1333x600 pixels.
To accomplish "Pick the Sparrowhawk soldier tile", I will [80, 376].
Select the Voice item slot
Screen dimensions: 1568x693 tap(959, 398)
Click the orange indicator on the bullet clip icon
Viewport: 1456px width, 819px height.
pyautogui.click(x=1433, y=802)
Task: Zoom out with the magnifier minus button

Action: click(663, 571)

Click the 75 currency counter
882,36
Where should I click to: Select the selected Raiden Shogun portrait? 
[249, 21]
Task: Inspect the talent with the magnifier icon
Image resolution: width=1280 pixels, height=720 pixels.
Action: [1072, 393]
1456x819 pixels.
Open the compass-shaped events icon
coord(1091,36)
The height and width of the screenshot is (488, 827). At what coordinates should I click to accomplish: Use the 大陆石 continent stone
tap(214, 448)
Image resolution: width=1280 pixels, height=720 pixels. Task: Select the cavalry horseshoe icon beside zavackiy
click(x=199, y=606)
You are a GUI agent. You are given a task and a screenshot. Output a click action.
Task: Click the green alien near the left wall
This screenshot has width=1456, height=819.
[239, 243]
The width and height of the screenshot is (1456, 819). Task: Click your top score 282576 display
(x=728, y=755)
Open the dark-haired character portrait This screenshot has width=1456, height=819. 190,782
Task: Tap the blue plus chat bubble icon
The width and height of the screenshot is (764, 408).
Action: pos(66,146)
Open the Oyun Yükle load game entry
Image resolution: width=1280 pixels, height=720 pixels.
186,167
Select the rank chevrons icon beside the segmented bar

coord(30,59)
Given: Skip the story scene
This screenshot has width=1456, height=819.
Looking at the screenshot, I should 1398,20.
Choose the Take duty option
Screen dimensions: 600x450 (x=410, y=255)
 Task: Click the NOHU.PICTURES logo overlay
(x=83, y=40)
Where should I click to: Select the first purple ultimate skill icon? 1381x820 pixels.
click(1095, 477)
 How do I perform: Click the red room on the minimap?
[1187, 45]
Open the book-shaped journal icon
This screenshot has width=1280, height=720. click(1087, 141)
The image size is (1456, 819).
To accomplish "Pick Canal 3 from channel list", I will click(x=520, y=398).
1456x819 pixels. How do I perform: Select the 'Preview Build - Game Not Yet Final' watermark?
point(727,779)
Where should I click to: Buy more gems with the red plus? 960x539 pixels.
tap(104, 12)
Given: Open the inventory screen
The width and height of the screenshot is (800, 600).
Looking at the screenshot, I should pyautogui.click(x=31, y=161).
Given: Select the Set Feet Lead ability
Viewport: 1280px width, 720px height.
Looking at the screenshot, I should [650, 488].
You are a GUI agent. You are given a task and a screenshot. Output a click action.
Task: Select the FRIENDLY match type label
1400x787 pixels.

## Your objective
Rewrite the material above as a JSON list of strings, with each line as its own string and no blank lines.

## Full output
[
  "1333x600 pixels.",
  "To accomplish \"Pick the Sparrowhawk soldier tile\", I will [80, 376].",
  "Select the Voice item slot",
  "Screen dimensions: 1568x693 tap(959, 398)",
  "Click the orange indicator on the bullet clip icon",
  "Viewport: 1456px width, 819px height.",
  "pyautogui.click(x=1433, y=802)",
  "Task: Zoom out with the magnifier minus button",
  "Action: click(663, 571)",
  "Click the 75 currency counter",
  "882,36",
  "Where should I click to: Select the selected Raiden Shogun portrait? ",
  "[249, 21]",
  "Task: Inspect the talent with the magnifier icon",
  "Image resolution: width=1280 pixels, height=720 pixels.",
  "Action: [1072, 393]",
  "1456x819 pixels.",
  "Open the compass-shaped events icon",
  "coord(1091,36)",
  "The height and width of the screenshot is (488, 827). At what coordinates should I click to accomplish: Use the 大陆石 continent stone",
  "tap(214, 448)",
  "Image resolution: width=1280 pixels, height=720 pixels. Task: Select the cavalry horseshoe icon beside zavackiy",
  "click(x=199, y=606)",
  "You are a GUI agent. You are given a task and a screenshot. Output a click action.",
  "Task: Click the green alien near the left wall",
  "This screenshot has width=1456, height=819.",
  "[239, 243]",
  "The width and height of the screenshot is (1456, 819). Task: Click your top score 282576 display",
  "(x=728, y=755)",
  "Open the dark-haired character portrait This screenshot has width=1456, height=819. 190,782",
  "Task: Tap the blue plus chat bubble icon",
  "The width and height of the screenshot is (764, 408).",
  "Action: pos(66,146)",
  "Open the Oyun Yükle load game entry",
  "Image resolution: width=1280 pixels, height=720 pixels.",
  "186,167",
  "Select the rank chevrons icon beside the segmented bar",
  "coord(30,59)",
  "Given: Skip the story scene",
  "This screenshot has width=1456, height=819.",
  "Looking at the screenshot, I should 1398,20.",
  "Choose the Take duty option",
  "Screen dimensions: 600x450 (x=410, y=255)",
  " Task: Click the NOHU.PICTURES logo overlay",
  "(x=83, y=40)",
  "Where should I click to: Select the first purple ultimate skill icon? 1381x820 pixels.",
  "click(1095, 477)",
  " How do I perform: Click the red room on the minimap?",
  "[1187, 45]",
  "Open the book-shaped journal icon",
  "This screenshot has width=1280, height=720. click(1087, 141)",
  "The image size is (1456, 819).",
  "To accomplish \"Pick Canal 3 from channel list\", I will click(x=520, y=398).",
  "1456x819 pixels. How do I perform: Select the 'Preview Build - Game Not Yet Final' watermark?",
  "point(727,779)",
  "Where should I click to: Buy more gems with the red plus? 960x539 pixels.",
  "tap(104, 12)",
  "Given: Open the inventory screen",
  "The width and height of the screenshot is (800, 600).",
  "Looking at the screenshot, I should pyautogui.click(x=31, y=161).",
  "Given: Select the Set Feet Lead ability",
  "Viewport: 1280px width, 720px height.",
  "Looking at the screenshot, I should [650, 488].",
  "You are a GUI agent. You are given a task and a screenshot. Output a click action.",
  "Task: Select the FRIENDLY match type label",
  "1400x787 pixels."
]